Mit dem Aufbau eines eigenen Geschäftsführungsbereichs Technik und Infrastrukturmanagement (TIM) in der operativen Zentrale des Knappschaft Kliniken Verbundes werden künftig alle zentralen technischen Dienstleistungen und Bauaktivitäten für den gesamten Verbund zusammengeführt und strukturell in Form der neu gegründeten Knappschaft Kliniken Solution GmbH aufgestellt. Deren Muttergesellschaft, die Knappschaft Kliniken GmbH, steuert die sieben Krankenhausverbünde, an denen die Deutsche Rentenversicherung Knappschaft-Bahn-See (DRV KBS) zu mindestens 50 Prozent beteiligt ist. Im Verbund aller Knappschaftskliniken werden jährlich rund 990.000 Patientinnen und Patienten versorgt. Dadurch entsteht ein Jahresumsatz von 1,3 Mrd. Euro.
Unter dem Dach von TIM werden mit dieser Neuorganisation die Krankenhausbetriebstechnik, Medizintechnik und AEMP sowie die Planung und Umsetzung von Bauprojekten gebündelt und zukünftig systematisch verbundweit koordiniert. „TIM ist als Steuerungsinstrument angelegt, das technische Verantwortung, Prozesse und Entscheidungswege klarer zusammenführt“, teilte die Knappschaft Kliniken GmbH Anfang Januar 2026 mit. Zur Unterstützung dieser Steuerungslogik sollen technische Prozesse künftig stärker digital abgebildet werden. Vorgesehen seien unter anderem einheitliche Verfahren für Planung, Bau und Betrieb sowie ein zentraler Zugriff auf Planungs-, Genehmigungs- und Revisionsunterlagen. Der Aufbau des Bereichs ist auf rund zwölf Monate angelegt. Erste messbare Effekte werden ab 2027 erwartet, ab 2028 sollen ökonomische und qualitative Wirkungen sichtbar werden.
Ausbau eigener Planungs- und Baukompetenzen
Besondere Bedeutung kommt nach Angaben der Knappschaft Kliniken dem Bereich Planung und Bau zu. Hier will der Verbund künftig stärker auf eigene Kompetenzen setzen: So sollen ausgewählte Leistungsphasen der HOAI intern mit eigenen Architekten, Ingenieuren und Projektsteuerern erbracht werden. Externe Vergaben bleiben dabei auch zukünftig möglich, sollen jedoch gezielter eingesetzt werden. Ziel sei eine klarere Steuerung der Bauprozesse bei reduzierten Schnittstellen. Controlling- und KPI-Funktionen werden im Projektmanagementoffice direkt unter Verantwortung der Geschäftsführung verankert. Für die Standorte bedeute das vor allem, dass die Techniker von projektbezogenen Bauaufgaben entlastet werden sollen und sich stärker auf ihre technischen Kernaufgaben konzentrieren können.

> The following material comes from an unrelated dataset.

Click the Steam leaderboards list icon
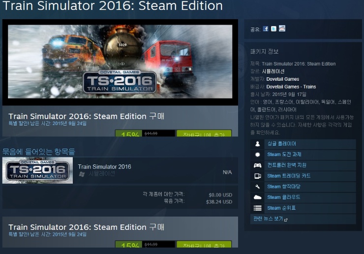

„Bei Technik und Bau stoßen fragmentierte Zuständigkeiten schnell an ihre Grenzen“, sagt Andreas Schlüter, Erster Hauptgeschäftsführer (CEO) der Knappschaft Kliniken GmbH. „Mit TIM bündeln wir Verantwortung dort, wo Entscheidungen vorbereitet und gesteuert werden müssen.“ Die Leitung des Bereichs TIM hat Frank-Michael Frede als Geschäftsführer der Knappschaft Kliniken Solution GmbH zum 1. Januar 2026 übernommen. Er verfügt nach Unternehmensangaben über langjährige Erfahrung in der Führung technischer Dienstleistungen im Krankenhausumfeld, darunter Medizintechnik, Krankenhausbetriebstechnik und AEMP. Zudem verantwortete er in der Vergangenheit IT-Prozesse einschließlich Cybersecurity und war an der Umsetzung großer Krankenhausbauprojekte beteiligt.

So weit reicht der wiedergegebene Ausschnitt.